### Brano citato
++++++++

Per meglio comprendere la condizione di completa passività con cui l’uomo moderno subisce i messaggi pubblicitari, e di conseguenza i nefasti effetti che anche le campagne della Benetton determinano su coloro a cui sono indirizzate, potrà risultare utile ricordare quanto ha scritto Evola in proposito: «un insieme di processi ha fatto sì che l’uomo oggi sia particolarmente esposto a subire più o meno passivamente un genere di influenze che si possono chiamare “sottili”, coperte o subliminali, a carattere quasi sempre collettivo. (…) in genere può dirsi che la possibilità di successo delle ideologie e delle parole d’ordine che al giorno d’oggi determinano quasi per intero la vita politico-sociale deriva unicamente dalla mancanza, nei più, di ogni vera difesa per quel che concerne l’accesso alla parte sub-intellettuale irrazionale e “fisica” della psiche». Ci si trova davanti ad un vero e proprio bombardamento che precipita «la persona in una specie di gorgo psichico collettivo autonomo e se essa non dispone di difese interiori, rafforzate dalla vigilanza e dall’aderenza impersonale ad un’idea superiore, è difficile evitare a lungo andare il pericolo dell’infezione».[1]

                Il messaggio pubblicitario della Benetton punta innanzitutto a far risaltare la prospettiva “mondiale” della proposta del gruppo, e per fare questo ha spesso insistito su soggetti che richiamassero modelli multirazziali. Dai bambini di ogni razza ed etnia, l’uno accanto all’altro, fino alla serie di organi genitali maschili di tutti i tipi. Ha inoltre scelto di ogni paese le immagini per le quali questo fosse universalmente conosciuto: per l’Italia l’omicidio di Mafia, per la Bosnia la mimetica crivellata di colpi del soldato caduto a Mostar, per l’Albania i grappoli di profughi in fuga ammassati come formiche su una nave, per il Bangladesh gli effetti devastanti di un alluvione, ecc.

                Ma è tutta la collezione di provocazioni sbattute in faccia all’inerme passante che dimostra un costante intento dissolutivo e dissacratorio, perseguito attraverso la ricerca morbosa dell’orrido e dei risvolti meno nobili dell’esistenza. Illuminante è a tal proposito questa dichiarazione di Oliviero Toscani: «La realtà, così come è raffigurata in immagini del genere, fa più paura della finzione, del falso. Ma noi pensiamo di dover andare oltre il semplice messaggio che i maglioni Benetton sono migliori degli altri. Profitto e comunicazione possono anche convivere».

++++++++

### Materiale fornito
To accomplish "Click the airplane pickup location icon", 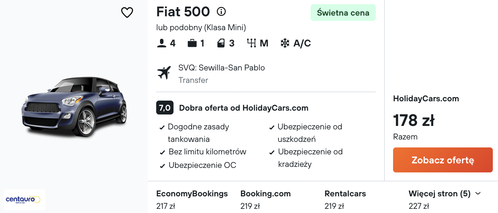I will (x=164, y=73).
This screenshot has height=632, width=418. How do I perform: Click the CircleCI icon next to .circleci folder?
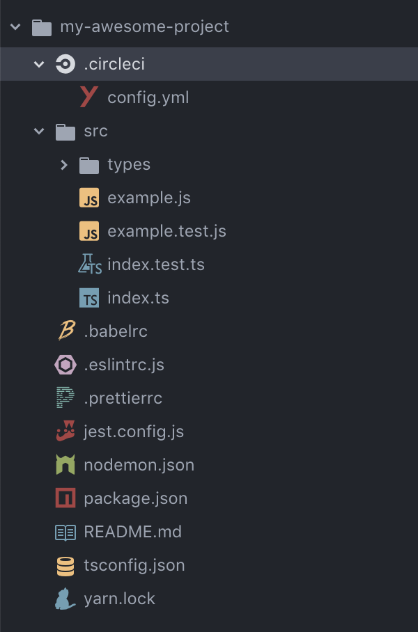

++++++++

### Compiti
**A.** Trascriva dal brano citato il passo che va da "Il messaggio pubblicitario" fino a "un alluvione, ecc." incluso.
**B.** Secondo il brano citato, quale immagine ha scelto la Benetton per rappresentare l'Albania?

### Soluzioni
**A.**
Il messaggio pubblicitario della Benetton punta innanzitutto a far risaltare la prospettiva “mondiale” della proposta del gruppo, e per fare questo ha spesso insistito su soggetti che richiamassero modelli multirazziali. Dai bambini di ogni razza ed etnia, l’uno accanto all’altro, fino alla serie di organi genitali maschili di tutti i tipi. Ha inoltre scelto di ogni paese le immagini per le quali questo fosse universalmente conosciuto: per l’Italia l’omicidio di Mafia, per la Bosnia la mimetica crivellata di colpi del soldato caduto a Mostar, per l’Albania i grappoli di profughi in fuga ammassati come formiche su una nave, per il Bangladesh gli effetti devastanti di un alluvione, ecc.

**B.** I grappoli di profughi in fuga ammassati come formiche su una nave.